▼

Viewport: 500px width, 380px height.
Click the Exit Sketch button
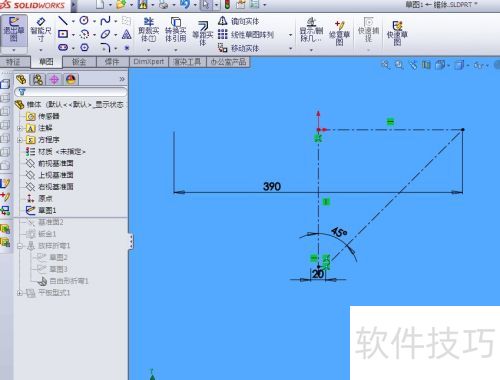click(14, 30)
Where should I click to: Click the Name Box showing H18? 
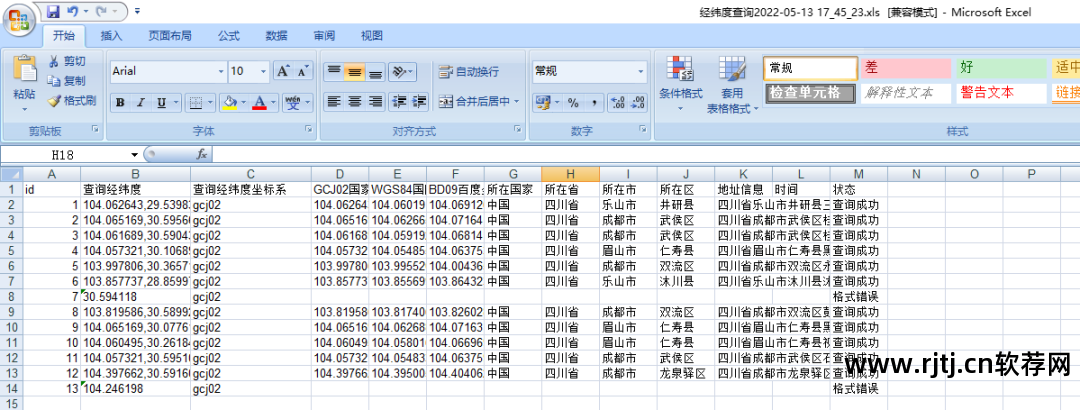point(76,155)
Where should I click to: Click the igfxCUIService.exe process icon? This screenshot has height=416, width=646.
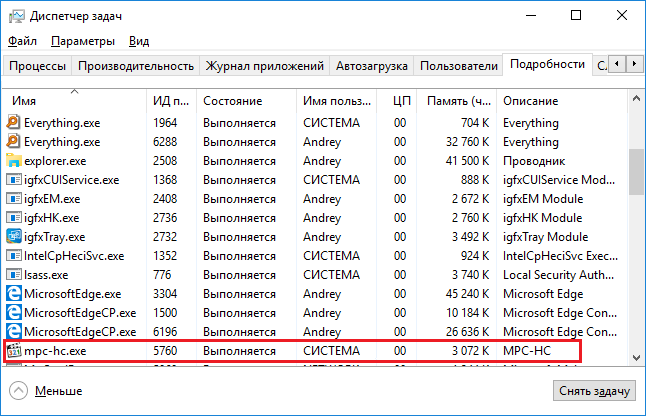14,180
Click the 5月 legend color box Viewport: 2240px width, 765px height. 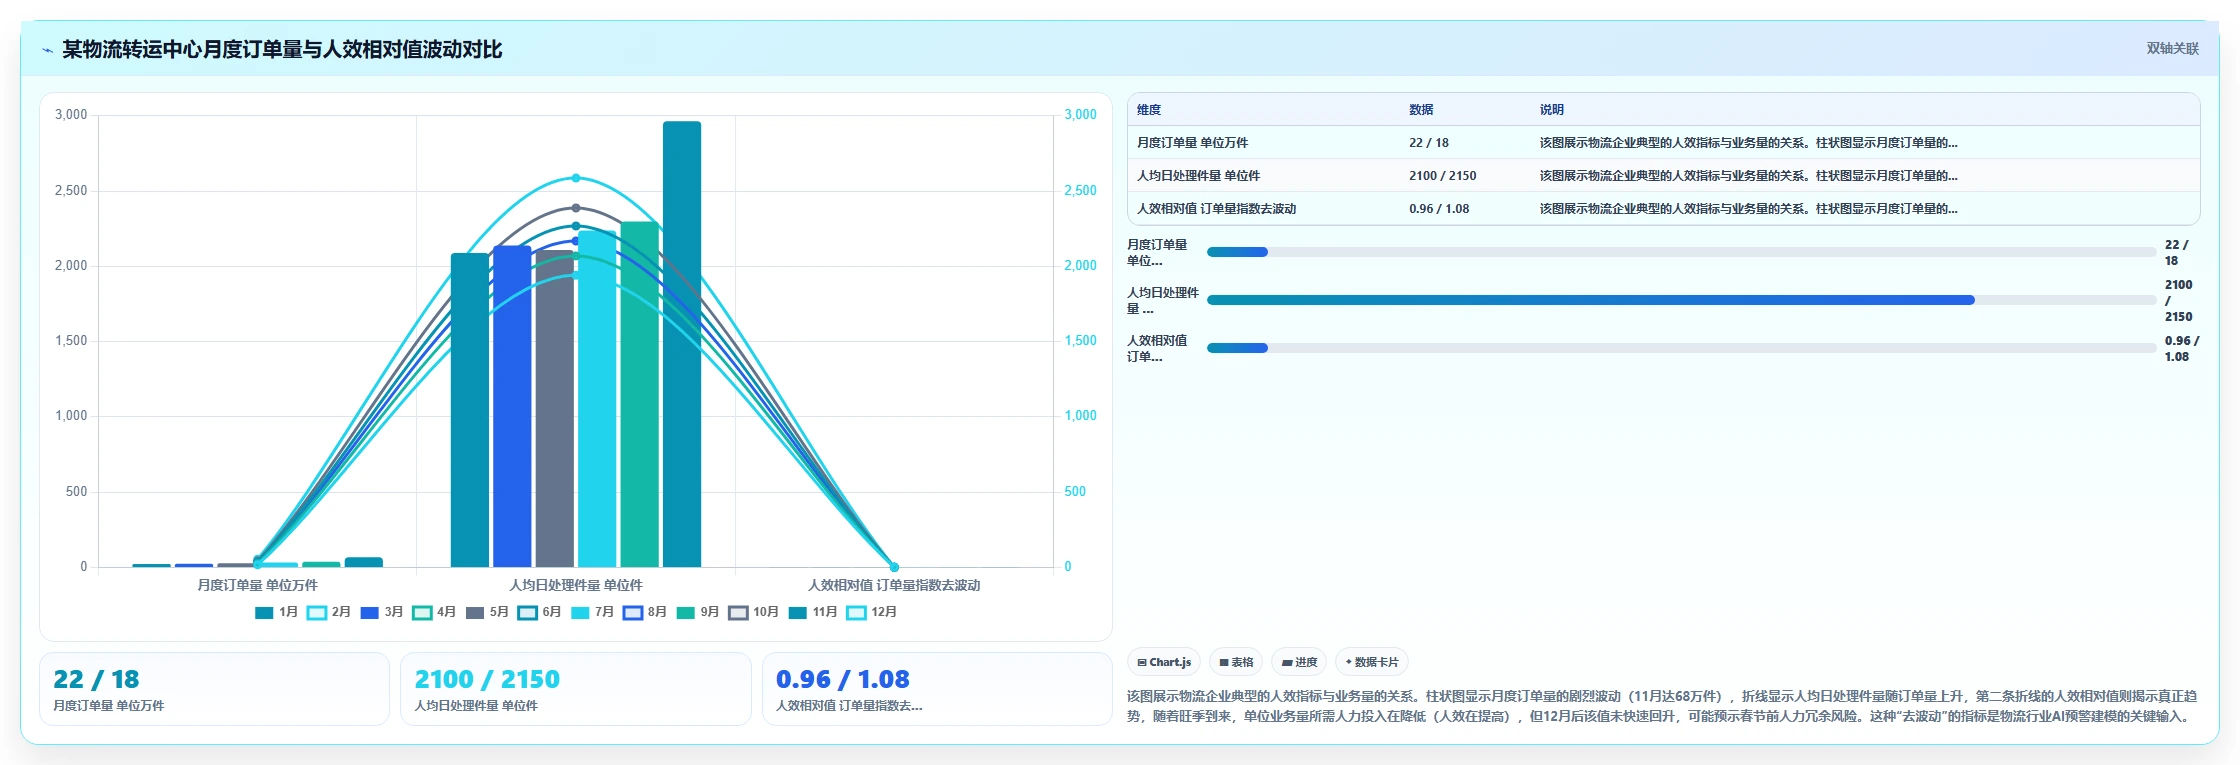(x=474, y=613)
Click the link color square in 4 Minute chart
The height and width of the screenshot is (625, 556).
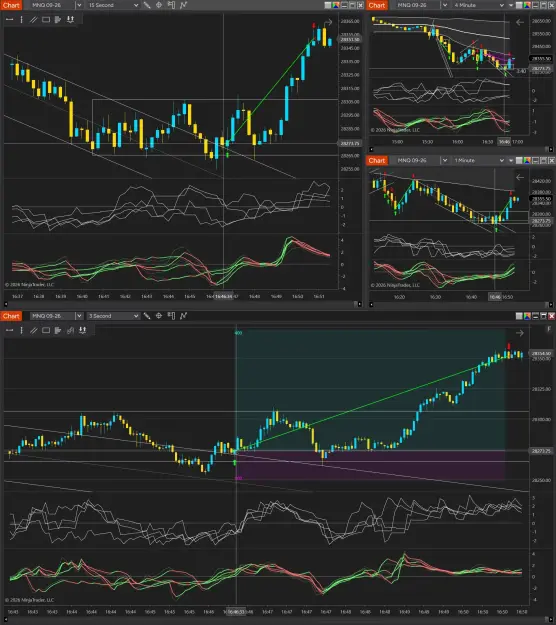point(527,5)
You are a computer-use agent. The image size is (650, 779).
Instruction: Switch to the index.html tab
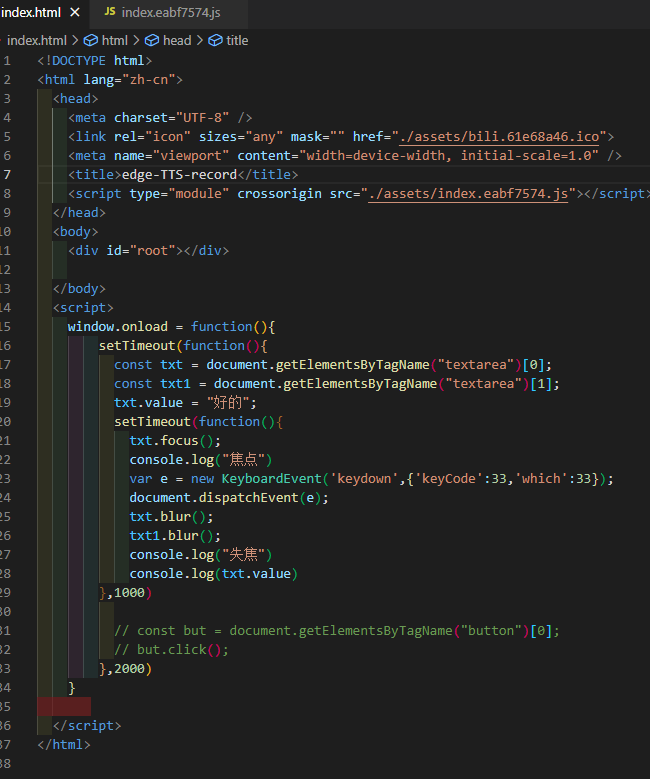33,13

▲

Solicitud escrita =>
Devuelve, tal como aparecen, todas las líneas del listado anterior que contengan la cadena "Where". Distingue entre mayúsculas y minúsculas.

En respuesta =>
Where should I click to: Click the Name Box showing H18? 
Where should I click to: Click the igfxCUIService.exe process icon? This screenshot has height=416, width=646.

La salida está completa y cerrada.